[Start of section]

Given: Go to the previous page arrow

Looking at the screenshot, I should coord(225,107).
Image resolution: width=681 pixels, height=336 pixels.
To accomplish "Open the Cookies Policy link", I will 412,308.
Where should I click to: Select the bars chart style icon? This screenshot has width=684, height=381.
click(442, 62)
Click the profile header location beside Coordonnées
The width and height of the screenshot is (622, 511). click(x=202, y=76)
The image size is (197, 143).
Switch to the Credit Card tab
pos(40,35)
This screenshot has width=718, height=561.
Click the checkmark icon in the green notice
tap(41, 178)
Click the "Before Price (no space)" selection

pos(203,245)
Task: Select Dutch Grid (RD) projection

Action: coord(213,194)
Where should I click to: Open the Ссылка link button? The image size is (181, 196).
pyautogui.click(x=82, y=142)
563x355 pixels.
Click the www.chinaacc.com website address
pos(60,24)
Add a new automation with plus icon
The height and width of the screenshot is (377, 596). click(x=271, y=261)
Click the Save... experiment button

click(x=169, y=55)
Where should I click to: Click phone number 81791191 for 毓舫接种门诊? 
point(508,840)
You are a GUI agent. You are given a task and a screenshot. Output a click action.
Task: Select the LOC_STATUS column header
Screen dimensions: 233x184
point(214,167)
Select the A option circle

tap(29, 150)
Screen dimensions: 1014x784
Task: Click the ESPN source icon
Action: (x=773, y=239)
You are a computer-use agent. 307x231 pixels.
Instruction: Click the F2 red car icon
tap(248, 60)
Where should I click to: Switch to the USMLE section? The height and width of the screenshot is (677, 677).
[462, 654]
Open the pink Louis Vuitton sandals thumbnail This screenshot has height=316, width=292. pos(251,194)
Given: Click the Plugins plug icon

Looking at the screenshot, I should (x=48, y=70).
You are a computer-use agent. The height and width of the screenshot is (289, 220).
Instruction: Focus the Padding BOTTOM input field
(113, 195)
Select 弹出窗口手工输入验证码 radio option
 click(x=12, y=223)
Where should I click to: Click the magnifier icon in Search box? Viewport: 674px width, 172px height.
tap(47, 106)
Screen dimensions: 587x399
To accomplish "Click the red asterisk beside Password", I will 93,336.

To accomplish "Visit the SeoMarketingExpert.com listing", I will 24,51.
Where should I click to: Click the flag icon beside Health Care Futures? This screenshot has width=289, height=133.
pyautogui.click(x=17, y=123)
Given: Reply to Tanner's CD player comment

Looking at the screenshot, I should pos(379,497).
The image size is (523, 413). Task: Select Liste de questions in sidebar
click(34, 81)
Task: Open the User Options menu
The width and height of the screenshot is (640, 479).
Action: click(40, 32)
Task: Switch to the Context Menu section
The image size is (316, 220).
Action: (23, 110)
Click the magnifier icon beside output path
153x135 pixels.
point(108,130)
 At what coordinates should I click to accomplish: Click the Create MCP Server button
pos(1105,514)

[End of section]

▸ **Task to carry out**
Every line from the one that contains "The width and height of the screenshot is (640, 479)." down to and including the last line of the records above must be set down exactly, with nothing else.

▸ **Answer below**
The width and height of the screenshot is (640, 479).
Action: click(40, 32)
Task: Switch to the Context Menu section
The image size is (316, 220).
Action: (23, 110)
Click the magnifier icon beside output path
153x135 pixels.
point(108,130)
 At what coordinates should I click to accomplish: Click the Create MCP Server button
pos(1105,514)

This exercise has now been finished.